> [ABOUT THIS TASK]: Each entry must be printed again without a single change.

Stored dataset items
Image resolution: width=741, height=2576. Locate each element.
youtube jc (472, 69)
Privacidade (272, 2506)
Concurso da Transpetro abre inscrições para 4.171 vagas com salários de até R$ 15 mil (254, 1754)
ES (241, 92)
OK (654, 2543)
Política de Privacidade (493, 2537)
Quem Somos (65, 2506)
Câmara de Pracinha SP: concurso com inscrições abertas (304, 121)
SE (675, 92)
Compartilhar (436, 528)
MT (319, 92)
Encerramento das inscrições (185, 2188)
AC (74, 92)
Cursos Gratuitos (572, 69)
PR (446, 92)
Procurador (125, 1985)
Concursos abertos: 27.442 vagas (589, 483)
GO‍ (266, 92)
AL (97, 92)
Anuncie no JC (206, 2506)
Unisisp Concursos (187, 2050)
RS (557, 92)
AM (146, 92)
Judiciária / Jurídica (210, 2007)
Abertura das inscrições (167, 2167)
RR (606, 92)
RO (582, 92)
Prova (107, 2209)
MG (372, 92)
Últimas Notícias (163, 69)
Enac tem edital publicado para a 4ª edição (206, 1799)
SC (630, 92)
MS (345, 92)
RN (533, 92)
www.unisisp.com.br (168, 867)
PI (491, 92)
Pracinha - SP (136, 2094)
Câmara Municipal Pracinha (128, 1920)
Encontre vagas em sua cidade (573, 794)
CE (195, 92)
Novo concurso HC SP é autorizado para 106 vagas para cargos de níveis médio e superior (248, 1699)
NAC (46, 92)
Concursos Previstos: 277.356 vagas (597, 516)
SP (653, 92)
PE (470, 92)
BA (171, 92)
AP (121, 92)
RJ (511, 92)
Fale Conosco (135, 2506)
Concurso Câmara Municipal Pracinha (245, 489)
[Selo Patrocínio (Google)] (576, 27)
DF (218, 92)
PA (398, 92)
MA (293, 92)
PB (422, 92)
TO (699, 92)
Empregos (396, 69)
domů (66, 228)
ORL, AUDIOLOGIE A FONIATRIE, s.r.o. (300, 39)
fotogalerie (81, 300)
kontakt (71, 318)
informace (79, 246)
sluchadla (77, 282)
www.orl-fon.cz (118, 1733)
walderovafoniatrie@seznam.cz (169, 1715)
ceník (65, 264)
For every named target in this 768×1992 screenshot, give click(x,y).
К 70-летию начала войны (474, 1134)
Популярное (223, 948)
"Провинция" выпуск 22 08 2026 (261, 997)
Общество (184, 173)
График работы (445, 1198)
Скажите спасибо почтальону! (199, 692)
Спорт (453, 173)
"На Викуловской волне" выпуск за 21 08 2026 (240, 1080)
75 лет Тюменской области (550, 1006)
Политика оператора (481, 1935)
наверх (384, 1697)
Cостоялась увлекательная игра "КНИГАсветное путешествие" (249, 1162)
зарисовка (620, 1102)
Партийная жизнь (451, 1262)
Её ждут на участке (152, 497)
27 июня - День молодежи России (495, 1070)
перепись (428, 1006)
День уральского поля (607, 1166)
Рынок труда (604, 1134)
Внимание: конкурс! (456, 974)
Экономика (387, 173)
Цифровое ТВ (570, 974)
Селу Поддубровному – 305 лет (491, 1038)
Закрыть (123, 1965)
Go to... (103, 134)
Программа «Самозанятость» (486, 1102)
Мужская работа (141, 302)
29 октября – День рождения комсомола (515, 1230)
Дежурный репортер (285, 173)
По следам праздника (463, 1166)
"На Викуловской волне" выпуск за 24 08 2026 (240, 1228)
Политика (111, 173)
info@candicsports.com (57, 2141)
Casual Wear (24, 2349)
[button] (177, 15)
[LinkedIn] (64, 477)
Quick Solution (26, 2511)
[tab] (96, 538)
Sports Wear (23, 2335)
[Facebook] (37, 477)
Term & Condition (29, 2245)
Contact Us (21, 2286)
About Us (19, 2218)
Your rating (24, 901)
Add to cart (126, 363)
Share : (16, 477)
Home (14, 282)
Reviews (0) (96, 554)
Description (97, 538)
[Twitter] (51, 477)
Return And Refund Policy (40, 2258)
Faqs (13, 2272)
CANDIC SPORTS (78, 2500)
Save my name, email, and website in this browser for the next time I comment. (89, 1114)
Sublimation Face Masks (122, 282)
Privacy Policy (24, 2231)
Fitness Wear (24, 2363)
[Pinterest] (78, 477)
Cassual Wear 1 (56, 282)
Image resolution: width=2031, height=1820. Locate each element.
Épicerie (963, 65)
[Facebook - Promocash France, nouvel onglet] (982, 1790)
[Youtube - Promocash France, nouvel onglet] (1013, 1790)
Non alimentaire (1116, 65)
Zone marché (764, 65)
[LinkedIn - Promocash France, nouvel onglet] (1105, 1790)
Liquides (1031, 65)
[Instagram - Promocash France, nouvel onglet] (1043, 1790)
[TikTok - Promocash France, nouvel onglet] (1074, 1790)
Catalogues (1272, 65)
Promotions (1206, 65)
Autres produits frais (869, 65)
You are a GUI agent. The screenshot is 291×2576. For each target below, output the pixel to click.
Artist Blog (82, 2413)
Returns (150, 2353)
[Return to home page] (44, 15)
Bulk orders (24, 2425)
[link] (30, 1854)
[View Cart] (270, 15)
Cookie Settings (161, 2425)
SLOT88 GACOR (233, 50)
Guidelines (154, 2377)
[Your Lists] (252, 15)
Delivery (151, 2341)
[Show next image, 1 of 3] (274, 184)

> [SOLUTION TO THE PROBLEM]:
Image resolution: width=741, height=2576. Locate each element.
youtube jc (472, 69)
Privacidade (272, 2506)
Concurso da Transpetro abre inscrições para 4.171 vagas com salários de até R$ 15 mil (254, 1754)
ES (241, 92)
OK (654, 2543)
Política de Privacidade (493, 2537)
Quem Somos (65, 2506)
Câmara de Pracinha SP: concurso com inscrições abertas (304, 121)
SE (675, 92)
Compartilhar (436, 528)
MT (319, 92)
Encerramento das inscrições (185, 2188)
AC (74, 92)
Cursos Gratuitos (572, 69)
PR (446, 92)
Procurador (125, 1985)
Concursos abertos: 27.442 vagas (589, 483)
GO‍ (266, 92)
AL (97, 92)
Anuncie no JC (206, 2506)
Unisisp Concursos (187, 2050)
RS (557, 92)
AM (146, 92)
Judiciária / Jurídica (210, 2007)
Abertura das inscrições (167, 2167)
RR (606, 92)
RO (582, 92)
Prova (107, 2209)
MG (372, 92)
Últimas Notícias (163, 69)
Enac tem edital publicado para a 4ª edição (206, 1799)
SC (630, 92)
MS (345, 92)
RN (533, 92)
www.unisisp.com.br (168, 867)
PI (491, 92)
Pracinha - SP (136, 2094)
Câmara Municipal Pracinha (128, 1920)
Encontre vagas em sua cidade (573, 794)
CE (195, 92)
Novo concurso HC SP é autorizado para 106 vagas para cargos de níveis médio e superior (248, 1699)
NAC (46, 92)
Concursos Previstos: 277.356 vagas (597, 516)
SP (653, 92)
PE (470, 92)
BA (171, 92)
AP (121, 92)
RJ (511, 92)
Fale Conosco (135, 2506)
Concurso Câmara Municipal Pracinha (245, 489)
[Selo Patrocínio (Google)] (576, 27)
DF (218, 92)
PA (398, 92)
MA (293, 92)
PB (422, 92)
TO (699, 92)
Empregos (396, 69)
domů (66, 228)
ORL, AUDIOLOGIE A FONIATRIE, s.r.o. (300, 39)
fotogalerie (81, 300)
kontakt (71, 318)
informace (79, 246)
sluchadla (77, 282)
www.orl-fon.cz (118, 1733)
walderovafoniatrie@seznam.cz (169, 1715)
ceník (65, 264)
For every named target in this 768×1992 screenshot, give click(x,y).
К 70-летию начала войны (474, 1134)
Популярное (223, 948)
"Провинция" выпуск 22 08 2026 (261, 997)
Общество (184, 173)
График работы (445, 1198)
Скажите спасибо почтальону! (199, 692)
Спорт (453, 173)
"На Викуловской волне" выпуск за 21 08 2026 (240, 1080)
75 лет Тюменской области (550, 1006)
Политика оператора (481, 1935)
наверх (384, 1697)
Cостоялась увлекательная игра "КНИГАсветное путешествие" (249, 1162)
зарисовка (620, 1102)
Партийная жизнь (451, 1262)
Её ждут на участке (152, 497)
27 июня - День молодежи России (495, 1070)
перепись (428, 1006)
День уральского поля (607, 1166)
Рынок труда (604, 1134)
Внимание: конкурс! (456, 974)
Экономика (387, 173)
Цифровое ТВ (570, 974)
Селу Поддубровному – 305 лет (491, 1038)
Закрыть (123, 1965)
Go to... (103, 134)
Программа «Самозанятость» (486, 1102)
Мужская работа (141, 302)
29 октября – День рождения комсомола (515, 1230)
Дежурный репортер (285, 173)
По следам праздника (463, 1166)
"На Викуловской волне" выпуск за 24 08 2026 (240, 1228)
Политика (111, 173)
info@candicsports.com (57, 2141)
Casual Wear (24, 2349)
[button] (177, 15)
[LinkedIn] (64, 477)
Quick Solution (26, 2511)
[tab] (96, 538)
Sports Wear (23, 2335)
[Facebook] (37, 477)
Term & Condition (29, 2245)
Contact Us (21, 2286)
About Us (19, 2218)
Your rating (24, 901)
Add to cart (126, 363)
Share : (16, 477)
Home (14, 282)
Reviews (0) (96, 554)
Description (97, 538)
[Twitter] (51, 477)
Return And Refund Policy (40, 2258)
Faqs (13, 2272)
CANDIC SPORTS (78, 2500)
Save my name, email, and website in this browser for the next time I comment. (89, 1114)
Sublimation Face Masks (122, 282)
Privacy Policy (24, 2231)
Fitness Wear (24, 2363)
[Pinterest] (78, 477)
Cassual Wear 1 (56, 282)
Image resolution: width=2031, height=1820. Locate each element.
Épicerie (963, 65)
[Facebook - Promocash France, nouvel onglet] (982, 1790)
[Youtube - Promocash France, nouvel onglet] (1013, 1790)
Non alimentaire (1116, 65)
Zone marché (764, 65)
[LinkedIn - Promocash France, nouvel onglet] (1105, 1790)
Liquides (1031, 65)
[Instagram - Promocash France, nouvel onglet] (1043, 1790)
[TikTok - Promocash France, nouvel onglet] (1074, 1790)
Catalogues (1272, 65)
Promotions (1206, 65)
Autres produits frais (869, 65)
You are a GUI agent. The screenshot is 291×2576. For each target below, output the pixel to click.
Artist Blog (82, 2413)
Returns (150, 2353)
[Return to home page] (44, 15)
Bulk orders (24, 2425)
[link] (30, 1854)
[View Cart] (270, 15)
Cookie Settings (161, 2425)
SLOT88 GACOR (233, 50)
Guidelines (154, 2377)
[Your Lists] (252, 15)
Delivery (151, 2341)
[Show next image, 1 of 3] (274, 184)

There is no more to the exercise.